• Objetivo do exercício
Reescreva as linhas que começam naquela que contém "Given: Open the Búsqueda search tool" e terminam naquela que contém "Looking at the", substituindo "search tool" por "search panel" sem alterar mais nada. Deixe as imagens fora da resposta.

• As linhas

- - - -

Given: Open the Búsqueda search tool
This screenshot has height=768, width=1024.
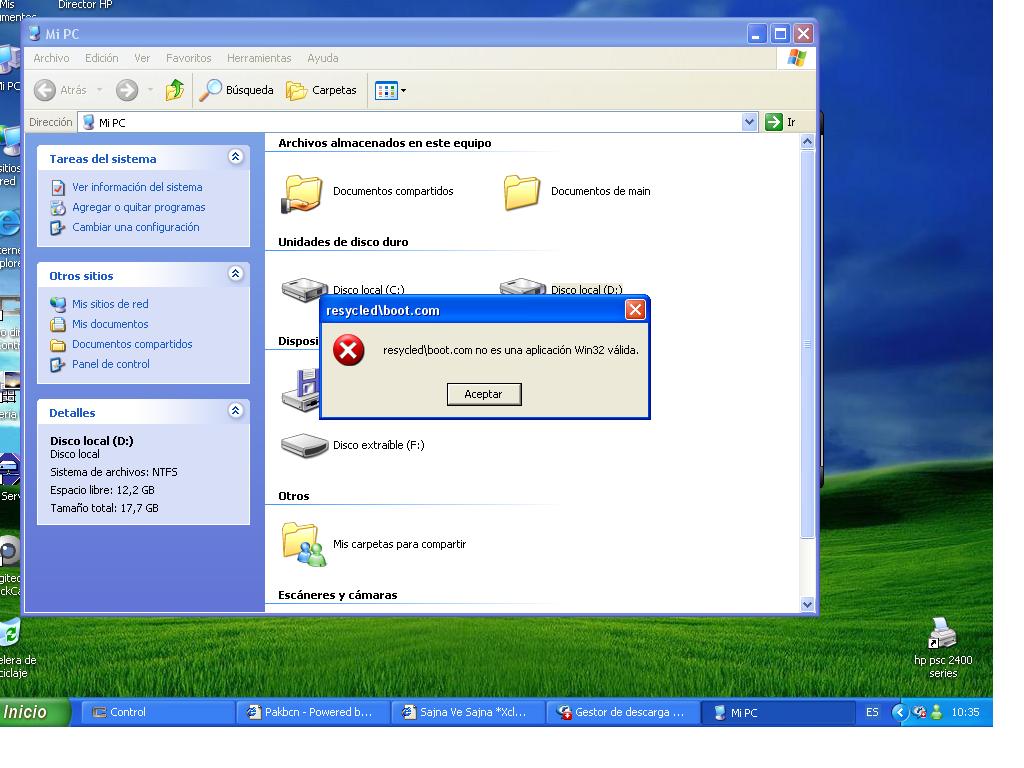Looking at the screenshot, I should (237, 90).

- - - -

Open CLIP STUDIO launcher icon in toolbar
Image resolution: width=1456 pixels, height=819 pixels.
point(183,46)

- - - -

• Solução
Given: Open the Búsqueda search panel
This screenshot has height=768, width=1024.
Looking at the screenshot, I should (237, 90).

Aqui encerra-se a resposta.